* _The task_
Count up the lines in the following listing that hold the word "icon", then give only that count.

---------- Records for this task

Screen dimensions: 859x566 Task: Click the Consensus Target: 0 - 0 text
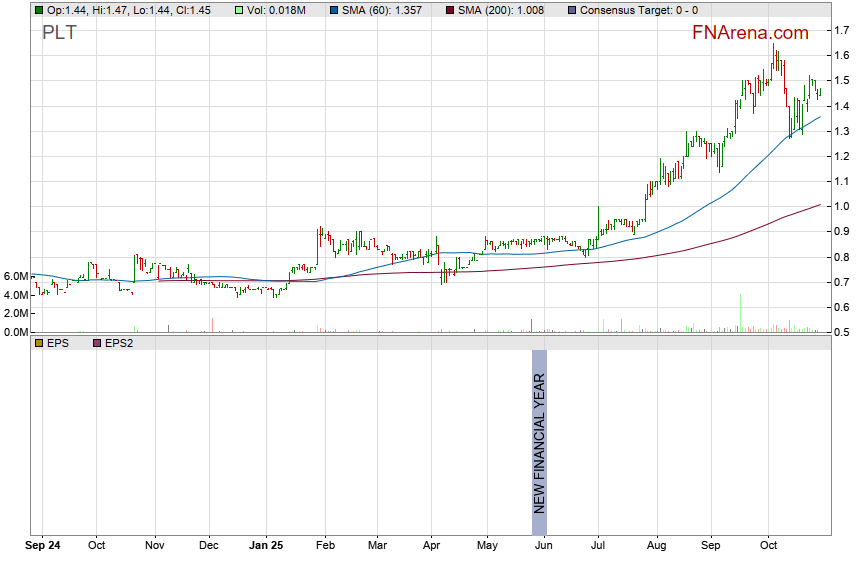(638, 10)
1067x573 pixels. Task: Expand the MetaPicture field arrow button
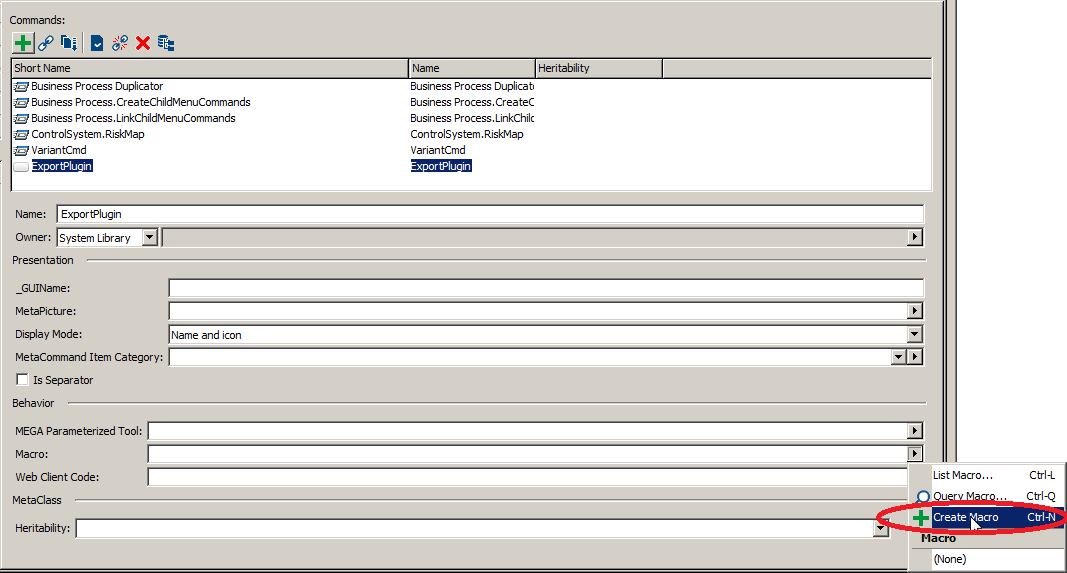click(914, 311)
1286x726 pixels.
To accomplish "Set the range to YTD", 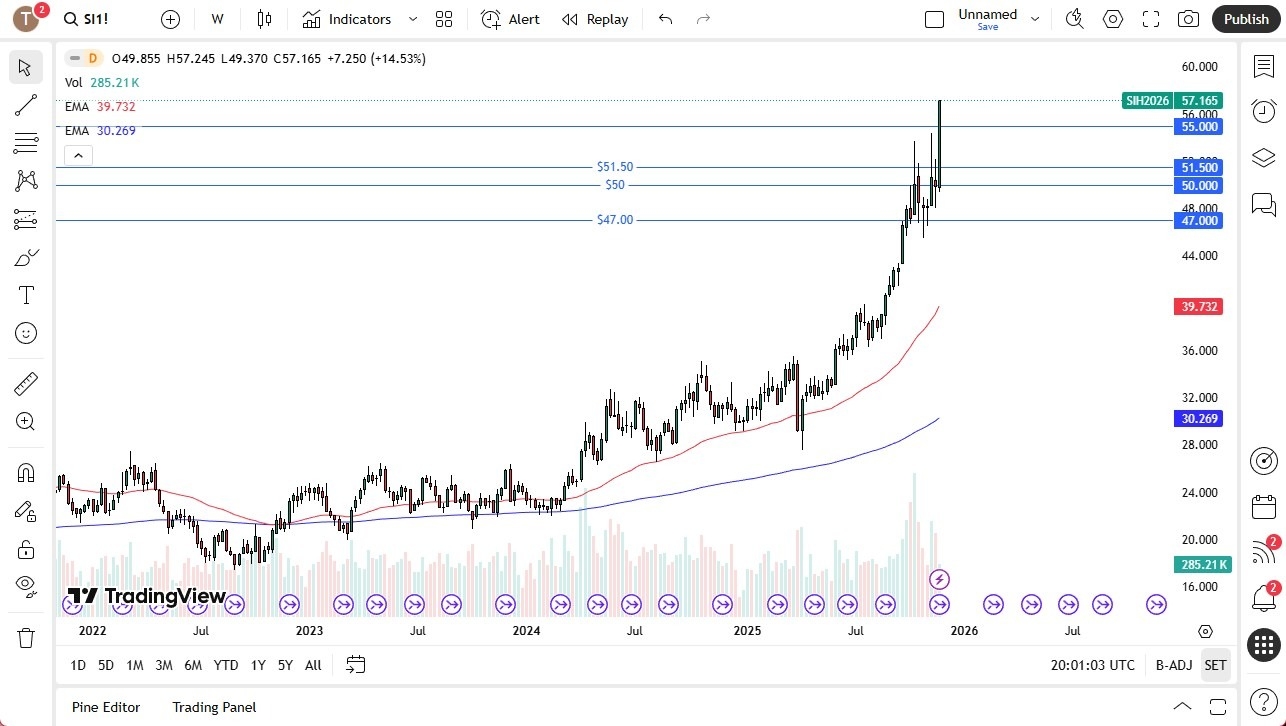I will 226,665.
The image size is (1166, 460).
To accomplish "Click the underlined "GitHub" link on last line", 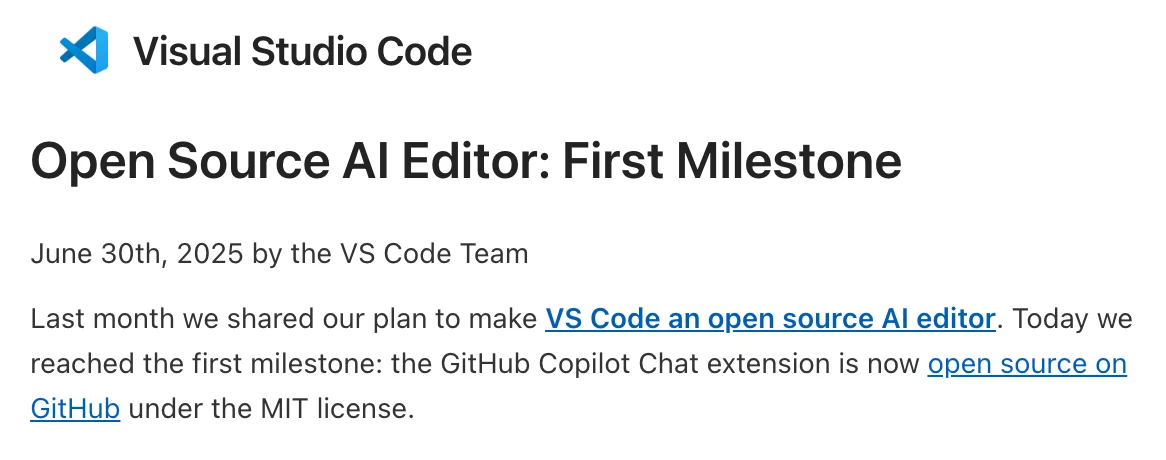I will [x=75, y=409].
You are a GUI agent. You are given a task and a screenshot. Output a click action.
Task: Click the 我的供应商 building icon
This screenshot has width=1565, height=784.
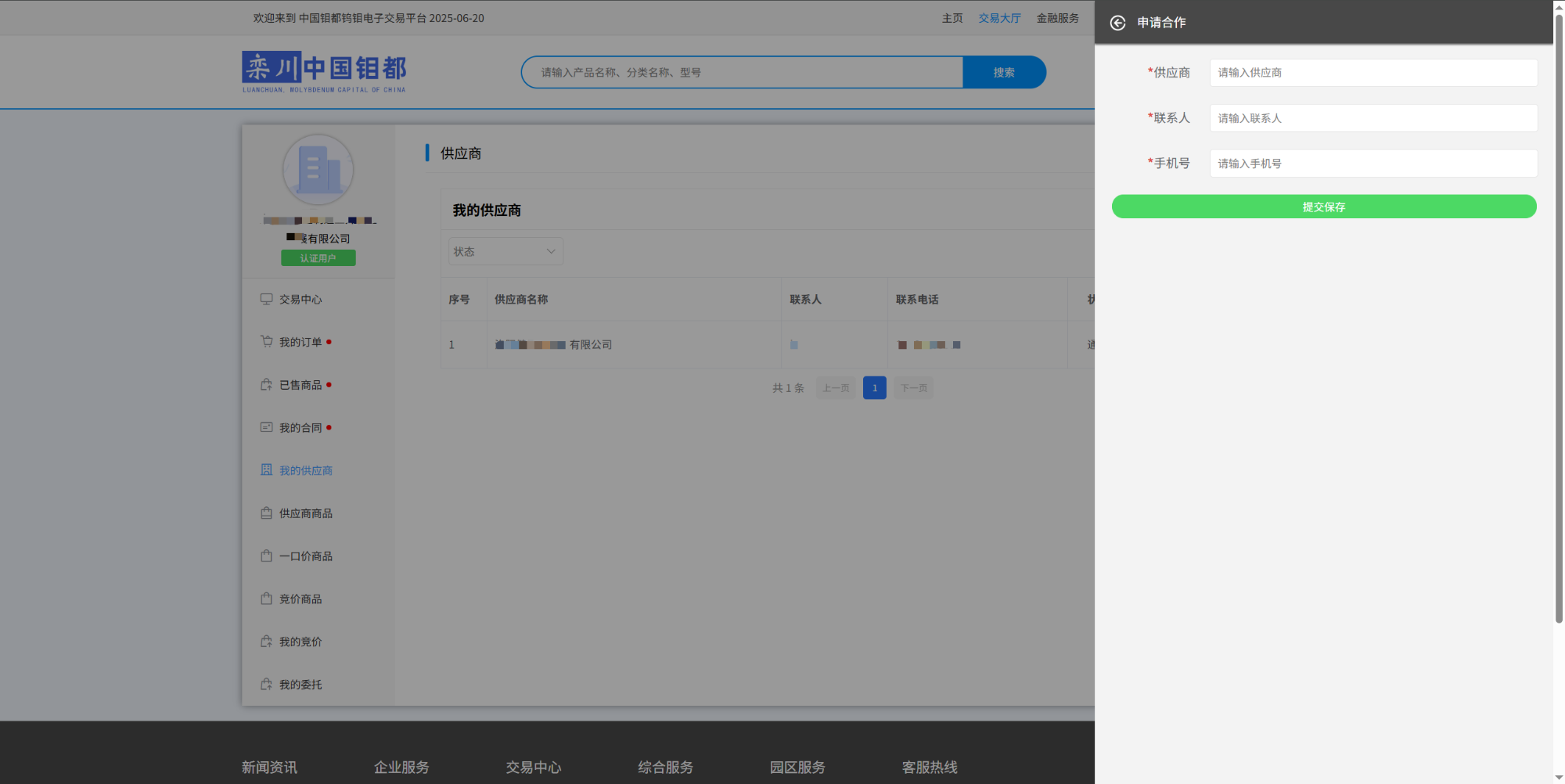pyautogui.click(x=266, y=470)
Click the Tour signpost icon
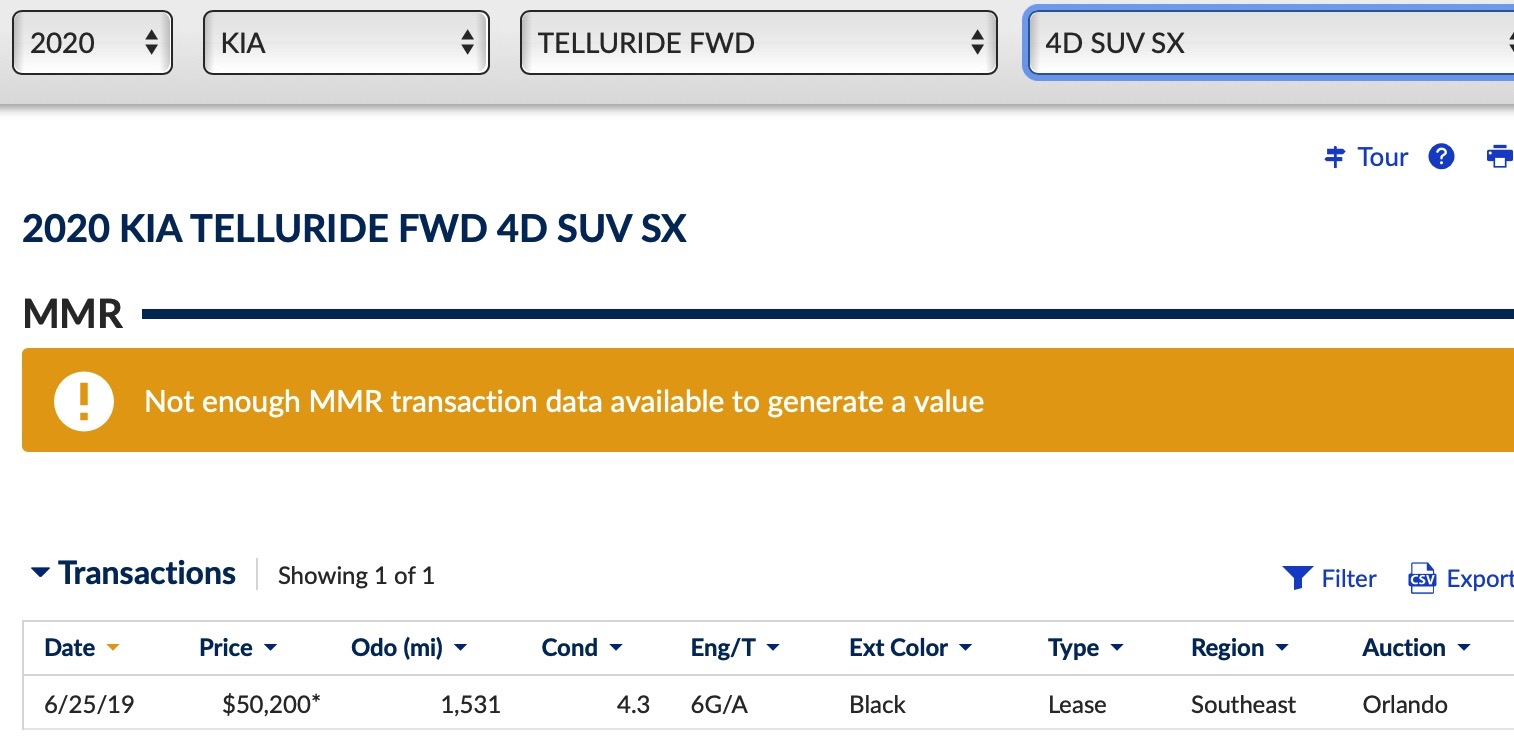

--------------------

* _Result of this task_
2